I think there are three basic tenets of my code reading approach:
- The goal of code reading is to learn how to modify the code. Sure your ultimate goal might be to understand the code in some abstract sense (e.g. because if you want to use the ideas elsewhere), but ultimately code you don’t know how to modify is code you probably don’t understand as well as you think you do, and code you do know how to modify is code that you probably understand better than if you’d merely set out to understand it.

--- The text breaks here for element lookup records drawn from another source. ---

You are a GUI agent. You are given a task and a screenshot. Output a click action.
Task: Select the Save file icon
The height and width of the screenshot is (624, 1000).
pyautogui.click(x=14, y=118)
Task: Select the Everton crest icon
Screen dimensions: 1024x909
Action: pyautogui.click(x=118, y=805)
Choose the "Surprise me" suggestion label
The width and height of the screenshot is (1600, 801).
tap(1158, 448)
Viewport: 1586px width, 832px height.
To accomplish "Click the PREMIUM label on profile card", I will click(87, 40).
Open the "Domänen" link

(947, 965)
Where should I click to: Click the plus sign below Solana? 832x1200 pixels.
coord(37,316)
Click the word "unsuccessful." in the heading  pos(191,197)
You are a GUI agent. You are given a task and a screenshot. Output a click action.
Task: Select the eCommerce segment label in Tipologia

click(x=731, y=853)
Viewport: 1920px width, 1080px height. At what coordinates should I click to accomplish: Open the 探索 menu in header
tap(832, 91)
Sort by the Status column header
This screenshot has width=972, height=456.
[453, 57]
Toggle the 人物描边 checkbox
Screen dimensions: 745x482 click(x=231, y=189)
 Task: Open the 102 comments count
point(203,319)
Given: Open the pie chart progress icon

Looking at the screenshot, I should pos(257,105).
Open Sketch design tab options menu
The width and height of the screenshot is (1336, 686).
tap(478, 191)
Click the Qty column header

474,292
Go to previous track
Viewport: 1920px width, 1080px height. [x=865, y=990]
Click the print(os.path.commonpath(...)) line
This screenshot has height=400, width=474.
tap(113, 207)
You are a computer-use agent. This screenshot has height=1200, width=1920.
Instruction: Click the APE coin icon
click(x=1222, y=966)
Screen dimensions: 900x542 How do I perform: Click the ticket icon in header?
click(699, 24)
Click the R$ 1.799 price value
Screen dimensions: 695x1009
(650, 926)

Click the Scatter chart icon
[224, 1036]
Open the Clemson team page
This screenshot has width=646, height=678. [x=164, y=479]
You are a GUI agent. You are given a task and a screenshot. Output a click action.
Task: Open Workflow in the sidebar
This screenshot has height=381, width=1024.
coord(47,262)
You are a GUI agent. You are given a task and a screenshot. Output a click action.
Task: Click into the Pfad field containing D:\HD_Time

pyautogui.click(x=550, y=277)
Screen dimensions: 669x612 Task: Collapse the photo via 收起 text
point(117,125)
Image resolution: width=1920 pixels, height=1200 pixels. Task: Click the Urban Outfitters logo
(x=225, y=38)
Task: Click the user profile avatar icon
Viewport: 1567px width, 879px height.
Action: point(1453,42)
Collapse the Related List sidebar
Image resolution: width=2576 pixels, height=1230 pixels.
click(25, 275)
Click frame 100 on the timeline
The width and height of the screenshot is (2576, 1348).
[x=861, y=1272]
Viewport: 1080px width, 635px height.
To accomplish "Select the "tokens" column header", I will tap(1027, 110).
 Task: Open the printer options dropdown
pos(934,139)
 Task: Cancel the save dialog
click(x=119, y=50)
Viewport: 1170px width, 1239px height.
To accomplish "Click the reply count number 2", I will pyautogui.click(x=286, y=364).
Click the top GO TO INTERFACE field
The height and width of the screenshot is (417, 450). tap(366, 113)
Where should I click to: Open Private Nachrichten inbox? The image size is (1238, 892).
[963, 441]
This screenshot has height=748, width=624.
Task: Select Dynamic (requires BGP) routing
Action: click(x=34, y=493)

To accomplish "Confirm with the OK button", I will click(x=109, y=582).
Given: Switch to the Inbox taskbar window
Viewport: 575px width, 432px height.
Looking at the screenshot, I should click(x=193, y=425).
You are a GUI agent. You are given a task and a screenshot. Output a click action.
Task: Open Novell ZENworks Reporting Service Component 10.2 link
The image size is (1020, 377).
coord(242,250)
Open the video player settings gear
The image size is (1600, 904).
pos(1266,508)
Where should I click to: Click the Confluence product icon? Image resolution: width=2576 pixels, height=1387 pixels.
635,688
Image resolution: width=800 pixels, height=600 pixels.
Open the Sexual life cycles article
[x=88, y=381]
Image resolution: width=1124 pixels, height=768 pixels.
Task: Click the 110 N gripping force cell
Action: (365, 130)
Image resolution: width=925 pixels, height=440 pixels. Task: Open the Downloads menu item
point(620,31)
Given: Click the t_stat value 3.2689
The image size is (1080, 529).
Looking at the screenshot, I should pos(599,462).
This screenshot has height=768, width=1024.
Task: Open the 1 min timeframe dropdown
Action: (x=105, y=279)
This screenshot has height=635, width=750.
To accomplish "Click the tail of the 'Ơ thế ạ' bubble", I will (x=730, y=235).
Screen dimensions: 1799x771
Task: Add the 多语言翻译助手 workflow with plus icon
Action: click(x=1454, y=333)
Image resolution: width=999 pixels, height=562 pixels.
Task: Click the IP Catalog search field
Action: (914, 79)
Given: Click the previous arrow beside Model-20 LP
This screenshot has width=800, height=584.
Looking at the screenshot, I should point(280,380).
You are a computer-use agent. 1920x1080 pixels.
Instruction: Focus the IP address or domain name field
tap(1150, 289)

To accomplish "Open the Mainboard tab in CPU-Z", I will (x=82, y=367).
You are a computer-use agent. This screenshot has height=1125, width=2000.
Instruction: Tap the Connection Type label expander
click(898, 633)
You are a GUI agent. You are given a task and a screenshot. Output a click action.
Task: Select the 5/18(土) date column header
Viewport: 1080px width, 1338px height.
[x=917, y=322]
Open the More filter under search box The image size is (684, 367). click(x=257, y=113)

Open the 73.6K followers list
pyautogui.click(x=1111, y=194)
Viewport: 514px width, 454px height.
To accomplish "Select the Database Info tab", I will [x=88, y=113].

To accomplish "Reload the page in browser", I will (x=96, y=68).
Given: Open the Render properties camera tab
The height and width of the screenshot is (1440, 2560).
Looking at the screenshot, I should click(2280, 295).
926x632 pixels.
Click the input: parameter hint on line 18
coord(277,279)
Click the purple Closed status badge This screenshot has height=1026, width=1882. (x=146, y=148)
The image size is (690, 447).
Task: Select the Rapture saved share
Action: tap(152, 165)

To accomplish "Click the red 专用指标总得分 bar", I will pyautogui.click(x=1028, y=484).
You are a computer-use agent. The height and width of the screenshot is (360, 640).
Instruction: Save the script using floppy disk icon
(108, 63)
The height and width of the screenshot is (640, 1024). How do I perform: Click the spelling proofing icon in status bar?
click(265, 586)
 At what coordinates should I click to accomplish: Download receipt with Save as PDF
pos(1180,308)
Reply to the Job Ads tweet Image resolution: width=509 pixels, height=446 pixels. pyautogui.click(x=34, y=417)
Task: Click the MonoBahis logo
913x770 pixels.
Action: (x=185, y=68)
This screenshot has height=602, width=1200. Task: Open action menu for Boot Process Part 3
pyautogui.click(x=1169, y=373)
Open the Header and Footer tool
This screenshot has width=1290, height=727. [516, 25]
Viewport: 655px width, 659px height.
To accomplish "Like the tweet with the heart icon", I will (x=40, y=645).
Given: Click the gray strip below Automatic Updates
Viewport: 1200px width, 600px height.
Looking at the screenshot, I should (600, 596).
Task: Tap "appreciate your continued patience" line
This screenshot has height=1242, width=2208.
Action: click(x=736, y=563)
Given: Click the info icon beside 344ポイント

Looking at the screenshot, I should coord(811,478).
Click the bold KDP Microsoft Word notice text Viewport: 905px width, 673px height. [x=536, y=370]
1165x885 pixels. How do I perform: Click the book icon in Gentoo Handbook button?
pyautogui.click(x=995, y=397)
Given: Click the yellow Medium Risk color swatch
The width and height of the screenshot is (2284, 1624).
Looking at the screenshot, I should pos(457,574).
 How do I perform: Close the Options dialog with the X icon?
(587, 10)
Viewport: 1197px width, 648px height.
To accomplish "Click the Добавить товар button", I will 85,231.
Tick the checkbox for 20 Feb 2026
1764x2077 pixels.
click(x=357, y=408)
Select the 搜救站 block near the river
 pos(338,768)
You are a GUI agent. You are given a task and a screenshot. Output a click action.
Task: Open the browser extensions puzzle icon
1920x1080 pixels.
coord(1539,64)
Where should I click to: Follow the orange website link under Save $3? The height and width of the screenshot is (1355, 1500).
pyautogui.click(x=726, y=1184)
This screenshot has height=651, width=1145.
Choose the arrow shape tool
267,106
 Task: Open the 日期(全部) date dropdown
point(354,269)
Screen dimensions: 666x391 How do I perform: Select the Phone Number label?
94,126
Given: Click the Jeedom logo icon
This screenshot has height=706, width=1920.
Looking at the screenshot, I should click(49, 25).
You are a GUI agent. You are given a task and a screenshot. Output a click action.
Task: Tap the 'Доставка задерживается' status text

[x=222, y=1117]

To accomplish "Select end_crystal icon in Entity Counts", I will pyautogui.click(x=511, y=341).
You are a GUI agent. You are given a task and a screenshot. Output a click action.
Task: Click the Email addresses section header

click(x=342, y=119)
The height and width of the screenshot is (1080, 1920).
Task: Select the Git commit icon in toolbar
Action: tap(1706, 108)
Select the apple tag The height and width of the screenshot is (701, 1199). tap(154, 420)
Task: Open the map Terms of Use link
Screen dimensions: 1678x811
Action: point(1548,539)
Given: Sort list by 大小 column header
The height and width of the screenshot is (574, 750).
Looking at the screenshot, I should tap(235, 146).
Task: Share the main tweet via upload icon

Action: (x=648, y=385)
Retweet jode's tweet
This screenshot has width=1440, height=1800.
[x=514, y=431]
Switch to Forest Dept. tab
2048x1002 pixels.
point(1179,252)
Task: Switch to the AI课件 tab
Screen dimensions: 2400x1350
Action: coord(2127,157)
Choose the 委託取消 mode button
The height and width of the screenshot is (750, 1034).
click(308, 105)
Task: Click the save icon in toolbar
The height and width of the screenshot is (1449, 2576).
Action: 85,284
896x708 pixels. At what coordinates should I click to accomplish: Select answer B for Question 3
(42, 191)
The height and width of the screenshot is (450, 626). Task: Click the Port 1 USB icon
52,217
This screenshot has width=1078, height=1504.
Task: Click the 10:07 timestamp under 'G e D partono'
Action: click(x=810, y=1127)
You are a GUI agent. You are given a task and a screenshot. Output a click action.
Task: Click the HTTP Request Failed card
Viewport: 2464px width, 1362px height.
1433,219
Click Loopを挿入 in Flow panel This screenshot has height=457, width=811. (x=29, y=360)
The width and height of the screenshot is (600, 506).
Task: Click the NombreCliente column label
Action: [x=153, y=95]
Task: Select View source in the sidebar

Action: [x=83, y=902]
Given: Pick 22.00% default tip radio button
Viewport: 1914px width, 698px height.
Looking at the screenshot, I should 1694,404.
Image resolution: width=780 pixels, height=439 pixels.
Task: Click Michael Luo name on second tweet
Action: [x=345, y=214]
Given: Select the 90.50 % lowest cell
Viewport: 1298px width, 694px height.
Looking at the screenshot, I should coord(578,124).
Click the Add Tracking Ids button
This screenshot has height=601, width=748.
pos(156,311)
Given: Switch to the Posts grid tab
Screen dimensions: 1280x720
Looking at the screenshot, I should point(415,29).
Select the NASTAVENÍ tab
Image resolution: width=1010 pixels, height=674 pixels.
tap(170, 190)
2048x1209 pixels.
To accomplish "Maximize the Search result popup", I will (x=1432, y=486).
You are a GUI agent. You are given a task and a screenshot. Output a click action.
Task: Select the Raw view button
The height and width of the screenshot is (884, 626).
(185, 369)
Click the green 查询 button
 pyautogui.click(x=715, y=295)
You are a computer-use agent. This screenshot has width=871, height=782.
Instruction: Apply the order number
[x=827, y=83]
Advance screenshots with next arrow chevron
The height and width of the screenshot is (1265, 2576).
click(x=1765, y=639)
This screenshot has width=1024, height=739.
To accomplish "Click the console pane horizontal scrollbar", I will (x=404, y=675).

- The meaning of code is inextricably tied with its execution. In order to understand code you need to be able to follow its execution. You can do a certain amount of this in your head by manually tracing through things (and you will need to be able to), but you have a machine sitting in front of you designed to execute this code and you should be using it for that. For languages with a decent debugger, you even have a machine sitting in front of you which will execute the code and show you its working. For languages without a decent debugger (or setups where it’s hard to use one), you can still get a hell of a lot of mileage out of the humble print statement.
- Ask many small questions. Ignore everything you do not need to answer the current question.
Many people completely rewrite code in order to understand it. This is an extreme form of learning to modify it – modification through rewriting. Sometimes this is fine – especially for small bits of code – but it’s pretty inefficient and isn’t going to be much help to you once you get above a few hundred lines. Most code bases you’ll need to read are more than a few hundred lines.
What you really want to be doing is learning through changing a couple lines at a time, because then what you are learning is which lines to change to achieve specific effects.
An extremely good tool for learning this is fixing bugs. They’re almost the optimal small question to ask: Something is wrong. What? How do I fix it? You need to read enough of the code to eliminate possibilities and find out where things are actually wrong, and you’ve got a sufficiently specific goal that you shouldn’t get too distracted by bits you don’t need.
If you don’t have that, here are some other small questions you might find useful to ask:
- How do I run this code?
- How do I write a test for this code? This doesn’t necessarily have to be in some fancy testing framework (though it’s often nice if it is!). It can just be a script or other small program you can run which will tell you if something goes wrong.
- Pick a random line in the codebase. It doesn’t have to be uniformly at random – a good algorithm might be to pick one half of a branch in a largish function in a module you’re interested in. How do I get that line to execute? Stick an assert false in there to make sure the answer is right. If there’s a test suite with low coverage, try finding an uncovered line and writing a test which executes it.
- Pick a branch. What will happen if I invert this branch?
- Pick a constant somewhere. If I wanted to make this configurable at runtime, what would I need to do?
- Specific variations on “How can I break this code?”. e.g. in C “Can I get this code to read from/write to an invalid address?” is often a useful question. In web applications “Can I cause a SQL/XSS/other injection attack?” is one. This forces you to figure out how data flows to the system through various endpoints, and then if you succeed in finding such a bug then you get to figure out how to fix it.
- How can I write a test to verify this belief I have about the code?
- What would I need to change to break this test?